The joy and pain of WordPress

As you may not have noticed, I migrated my site to WordPress some time ago as I did not want to maintain the old piece of crap I wrote myself when I was "young" ;)

Today I want to tell you a story of the development of a plugin for WordPress.

As the title says, it's much about joy and pain and I think I should start with the pain :)

WordPress is written in PHP, so are the plugins for it. And PHP is REAL pain (but there is no decent blogging software for Django or Zope that would fit all my needs). It is especially pain when you work with Python every day. What the heck are those curly braces and dollar signs and "$this->"? That's just not the way Guido indented it ;)
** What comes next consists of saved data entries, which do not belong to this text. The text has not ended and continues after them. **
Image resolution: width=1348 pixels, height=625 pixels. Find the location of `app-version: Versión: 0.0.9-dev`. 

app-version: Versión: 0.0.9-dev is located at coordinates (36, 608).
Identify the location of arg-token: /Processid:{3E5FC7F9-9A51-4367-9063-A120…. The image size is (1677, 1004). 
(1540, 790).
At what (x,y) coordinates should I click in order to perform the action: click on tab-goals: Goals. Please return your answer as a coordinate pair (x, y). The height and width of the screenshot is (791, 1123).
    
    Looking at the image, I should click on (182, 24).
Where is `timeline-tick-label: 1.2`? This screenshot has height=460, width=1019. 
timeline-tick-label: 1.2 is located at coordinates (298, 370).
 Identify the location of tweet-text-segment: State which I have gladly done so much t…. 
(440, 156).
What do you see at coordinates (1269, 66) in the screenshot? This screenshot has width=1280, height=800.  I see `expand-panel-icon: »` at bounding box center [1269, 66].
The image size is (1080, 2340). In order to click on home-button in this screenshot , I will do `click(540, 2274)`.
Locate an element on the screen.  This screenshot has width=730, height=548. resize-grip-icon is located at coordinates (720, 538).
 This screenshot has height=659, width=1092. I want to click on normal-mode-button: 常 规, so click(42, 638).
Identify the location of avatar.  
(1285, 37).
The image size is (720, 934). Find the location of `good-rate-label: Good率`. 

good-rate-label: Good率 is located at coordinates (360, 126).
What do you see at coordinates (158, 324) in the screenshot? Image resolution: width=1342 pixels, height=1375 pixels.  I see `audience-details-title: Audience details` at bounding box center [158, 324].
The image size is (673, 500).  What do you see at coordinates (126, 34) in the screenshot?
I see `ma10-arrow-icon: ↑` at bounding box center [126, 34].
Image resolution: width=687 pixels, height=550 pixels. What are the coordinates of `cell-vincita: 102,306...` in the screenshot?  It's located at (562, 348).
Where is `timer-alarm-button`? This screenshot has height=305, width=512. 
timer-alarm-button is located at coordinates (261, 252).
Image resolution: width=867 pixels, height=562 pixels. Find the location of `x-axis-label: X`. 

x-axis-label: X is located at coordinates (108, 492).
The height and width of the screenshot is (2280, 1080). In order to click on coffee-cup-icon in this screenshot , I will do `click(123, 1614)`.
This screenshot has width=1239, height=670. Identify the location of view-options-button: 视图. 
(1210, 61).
Additionally my last contacts with PHP were some time back in 2008 when I hacked on SysCP, which today result in commits like this:

-        if (is_int($new_instance['max_items'])) $instance['max_items'] = $new_instance['max_items'];
  • if (ctype_digit($new_instance['max_items'])) $instance['max_items'] = $new_instance['max_items'];

But I have to admit that the WordPress API is pretty good. Not very well documented (the wiki pages at codex.wordpress.org are sometimes outdated), so you have to read the source and google a bit, but when you found the needed sources, it's pretty straight forward.

My plan was to write a simple widget, displaying my Twitter and identi.ca timelines. Yes, both together, not one widget per service. The reason for this is the fact that I mostly post via identi.ca and the messages get synced over to Twitter and only the local replies and retweets/redents differ.

The basic WordPress widget would look like this (source: http://codex.wordpress.org/Widget_API#Developing_Widgets_on_2.8.2B):

class My_Widget extends WP_Widget {

    function My_Widget() {

        // widget actual processes

    }

    function form($instance) {

        // outputs the options form on admin

    }

    function update($new_instance, $old_instance) {

        // processes widget options to be saved

    }

    function widget($args, $instance) {

        // outputs the content of the widget

    }

}

register_widget('My_Widget');

One only has to modify the widget() function and here you go.

From some other Twitter plugin I knew that I only had to include rss.php and call fetch_rss(url) for every feed URL to get the timelines as an array via MagPie. But when looking at rss.php, you notice the deprecation message in the header, saying one should use SimplePie now. Some google later I knew that I had to include feed.php and call fetch_feed(url) to get a SimplePie object representing the feed contents. But SimplePie is even cooler: I can call fetch_feed(array(url1, url2)) and get a merged feed, containing both.